Изменить размер шрифта - +

Конечно, Ганька ничего не стал ему объяснять.

И вот теперь заурядный человек Мишка был свергнут незаурядным — Ганькой. Он, Ганька Мясников, словно бы сделался равновелик революции.

Ночевать Ганька остался в Чека. Устроился на стульях, сунув под голову кожаную подушку с кресла. А под утро его грубо растолкал Жужгов.

— Слышь, Ганька, — негромко прошептал он, — а князя-то нету.

— Ты чего городишь?! — подскочил Ганька.

В лесу возле расстрельной поляны Жужгов и его команда нашли только один труп, труп Джонсона, — там, куда его и оттащили. А второго трупа не было. Валялись срубленные ветки осины, которыми чекисты забросали тела, но Великий князь Михаил исчез. Лишь чернели пятна крови на траве.

— Колюня, как это нету? — Ганька попытался заглянуть в тёмные глаза Жужгова, спрятанные под надбровными дугами. — А ты его точно шлёпнул?

— Вдвоё стрельнул! — буркнул Жужгов. — Что я, кончать не умею?

В полумраке кабинета белое лицо Жужгова было будто у мертвеца. В окно светил месяц — ясный, как приговор трибунала. За изразцовой печью тихо трещал сверчок. Ганька принялся бешено скрести кудлатую башку.

— Значит, так, Колюня, — разъярённо сказал он, — хватай своих мазуриков и гони обратно! Обшаривай там всё на десять вёрст! Ищи на железке и на разъезде, ищи у Нобелей! Убить Мишку нам можно, а выпустить — нельзя!

 

06

 

— Иван Диодорыч, — приоткрыв дверь в каюту, осторожно позвал Серёга Зеров, старший помощник. — Пора, тебя общество ждёт.

Нерехтин лежал на койке и глядел в потолок. Корабельные часы на стенке нащёлкали девять с четвертью вечера. По-настоящему же исполнилось десять. На всех пароходах и пристанях Волги, Камы и Оки время было установлено нижегородское. От местного, пермского, оно отличалось на 46 минут.

Нерехтину не хотелось идти на разговор. Ему нечего было сказать. Буксир «Лёвшино» выгрузил в Мотовилихе ящики с деталями прессов и вернулся в Нижнюю Курью — в якутовский затон. Команда желала получить расчёт. А денег у Нерехтина не было. Биржу в Нижнем упразднили, купцы прекратили все дела, заводы еле дышали, и потому Иван Диодорович сумел добыть в Сормове только дюжину ящиков, хотя даже за них Мотовилиха не выплатила фрахт. Бухгалтер сталепушечного завода пообещал, что заплатит — но в июле; пароходную же кассу Нерехтин давно потратил на мазут и провизию.

На корме парохода под буксирными арками собрались обе команды — и верхняя, и нижняя. Старпом, боцман, матросы, буфетчик с посудником — и машинисты с кочегарами и маслёнщиком. Семнадцать человек. Семнадцать дырявых карманов и пустых животов.

Семнадцать голодных семей.

— Что я сделаю, ребята? — спросил Иван Диодорович и устало уселся на крышку мазутного бункера. — Никто ни гроша не даёт. Ничего нету.

Павлуха Челубеев, кочегар, задёргался всей своей здоровенной тушей, словно рвался из пут, и обиженно закричал:

— Одолжись у Якутова! Ты же с ним обнимался на пристани!

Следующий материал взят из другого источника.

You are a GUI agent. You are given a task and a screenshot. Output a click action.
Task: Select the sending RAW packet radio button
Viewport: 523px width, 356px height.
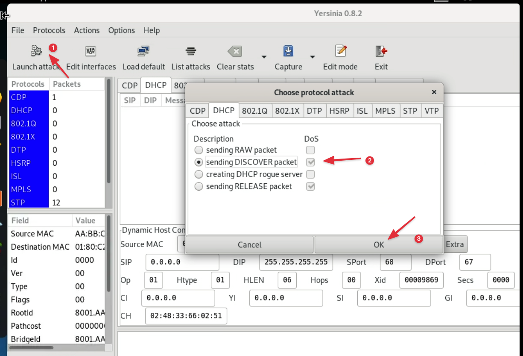tap(199, 150)
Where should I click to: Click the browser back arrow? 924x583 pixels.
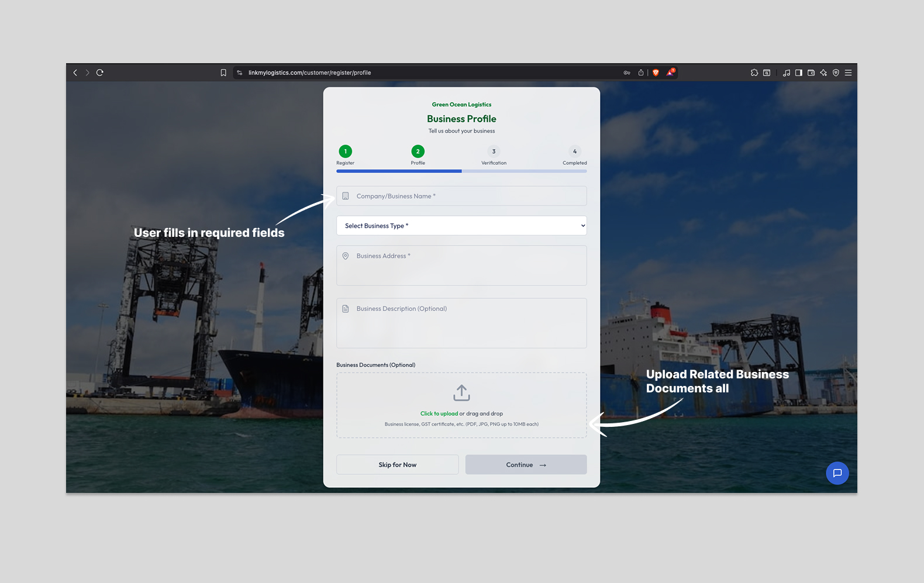click(x=75, y=73)
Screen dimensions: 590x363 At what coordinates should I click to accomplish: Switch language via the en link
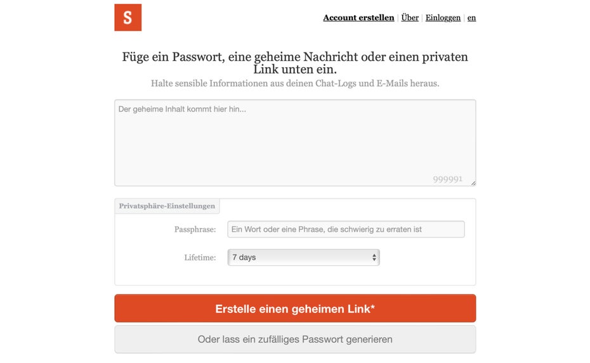(471, 18)
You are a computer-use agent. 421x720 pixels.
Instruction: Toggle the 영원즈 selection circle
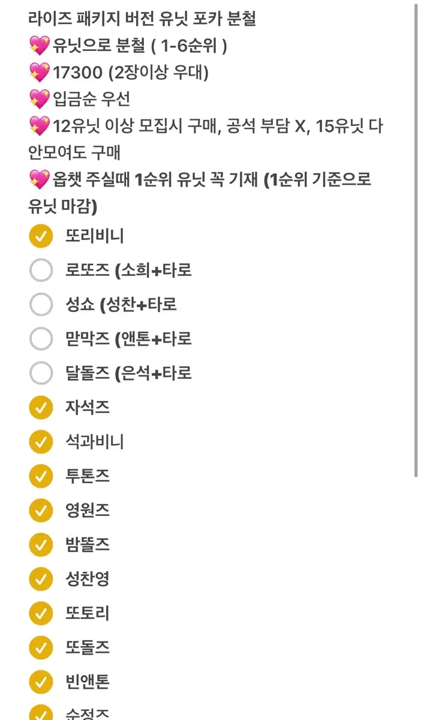pos(41,510)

— Он теперь беднее меня, — невесело усмехнулся Нерехтин.

Якутов, хозяин огромного пароходства, и вправду потерял всё, что имел, но у большевиков не дотянулись руки до мелких собственников, владеющих каким-нибудь буксиром с баржей или парой пригородных судов. Большевики объявили в феврале, что национализируют весь флот до последнего дырявого баркаса, — и погрязли в зимнем ремонте сотен пароходов. Они запороли навигацию, поэтому крохотные буржуйчики вроде капитана Нерехтина ещё беззаконно суетились самостоятельно, худо-бедно добывая себе пропитание.

— Что делать-то, Иван Диодорыч? — плачуще спросил Митька Ошмарин.

Митька, маслёнщик, никогда не знал, что делать.